"Know-how, aunthenticity and passion: these are the main values that make our brand excellent." IDB GROUP - Owner
The origin of the prestigious trademark Borsari is linked to Verona, Pandoro’s homeland. Under the roman emperor Claudio, a decuman city gate was built. Later, in the medieval period, it was called “Porta Borsari” gate, from the name of some men, the “bursarii”, who imposed some duties to who wanted to enter the city from the gate . For sure, it has been this medieval dream to push Tiziano Golfetti, a pastry chef at the time, to open his first laboratory in 1903 and to name it “Borsari”. That’s how Borsari’s Pandori, Panettoni and Colombe, covered in chocolate and filled with cream, born.
Loyal to the artisanal tradition, the Muzzi family, currently the owner of the Borsari company, continue producing thousands of stuffed specialties, with the same care and attention of the old glorious Borsari pastry shop.

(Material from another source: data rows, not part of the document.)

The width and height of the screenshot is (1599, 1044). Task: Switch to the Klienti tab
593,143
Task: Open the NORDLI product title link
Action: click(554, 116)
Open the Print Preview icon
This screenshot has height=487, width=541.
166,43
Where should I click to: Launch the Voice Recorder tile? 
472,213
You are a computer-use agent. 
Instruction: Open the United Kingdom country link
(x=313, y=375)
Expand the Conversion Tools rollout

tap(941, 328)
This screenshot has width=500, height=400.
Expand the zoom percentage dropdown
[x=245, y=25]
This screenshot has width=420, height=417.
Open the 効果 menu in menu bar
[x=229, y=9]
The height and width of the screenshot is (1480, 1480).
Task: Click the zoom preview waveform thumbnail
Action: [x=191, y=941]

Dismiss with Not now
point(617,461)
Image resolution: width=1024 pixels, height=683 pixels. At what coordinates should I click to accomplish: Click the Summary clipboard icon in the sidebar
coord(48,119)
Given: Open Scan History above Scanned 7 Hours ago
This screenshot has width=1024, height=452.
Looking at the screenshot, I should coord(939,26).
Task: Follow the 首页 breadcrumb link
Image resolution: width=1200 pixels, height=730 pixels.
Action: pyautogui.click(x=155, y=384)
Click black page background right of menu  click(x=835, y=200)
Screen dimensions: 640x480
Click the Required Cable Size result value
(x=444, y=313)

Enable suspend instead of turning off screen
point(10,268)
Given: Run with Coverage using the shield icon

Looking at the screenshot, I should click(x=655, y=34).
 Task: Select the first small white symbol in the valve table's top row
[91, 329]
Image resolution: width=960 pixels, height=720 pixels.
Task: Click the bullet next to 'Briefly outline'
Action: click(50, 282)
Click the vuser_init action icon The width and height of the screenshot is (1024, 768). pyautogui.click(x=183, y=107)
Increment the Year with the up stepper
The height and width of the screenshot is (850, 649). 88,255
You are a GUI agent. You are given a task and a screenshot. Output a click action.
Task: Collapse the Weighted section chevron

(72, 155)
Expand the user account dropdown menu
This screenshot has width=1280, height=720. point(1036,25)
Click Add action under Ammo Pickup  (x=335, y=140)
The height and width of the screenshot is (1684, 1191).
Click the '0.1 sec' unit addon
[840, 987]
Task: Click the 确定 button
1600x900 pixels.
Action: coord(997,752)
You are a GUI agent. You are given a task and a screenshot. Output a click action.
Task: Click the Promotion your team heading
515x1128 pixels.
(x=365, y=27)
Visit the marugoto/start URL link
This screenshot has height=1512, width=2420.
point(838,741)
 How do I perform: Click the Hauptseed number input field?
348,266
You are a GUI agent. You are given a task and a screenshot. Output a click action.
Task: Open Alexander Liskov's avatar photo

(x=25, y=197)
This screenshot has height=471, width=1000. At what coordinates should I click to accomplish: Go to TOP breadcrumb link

The culture yeast that the company uses is made only with flour, some sugar and some good bacteria… it’s true, it’s very simple but at the same time is the secret for success...Since over seventy years Borsari's staff monitors the culture yeast humidity and alkalinity into the doughs on a daily basis. This procedure allows to obtain the required softness and fragrance of the final products. Borsari's know how is due "to commitment and passion, "to successes but also to failures that we managed to solve over years of experience".
Man based more than machine driven operations, such as you can see in the contraposition between advanced processes and slow leavening times, or in the one between a product design thought as a distinctive feature and not used as a temporary fashion phenomenon. Food safety, certifications, audit, quality, processes are words describing the daily commitment of all the staff to excellence.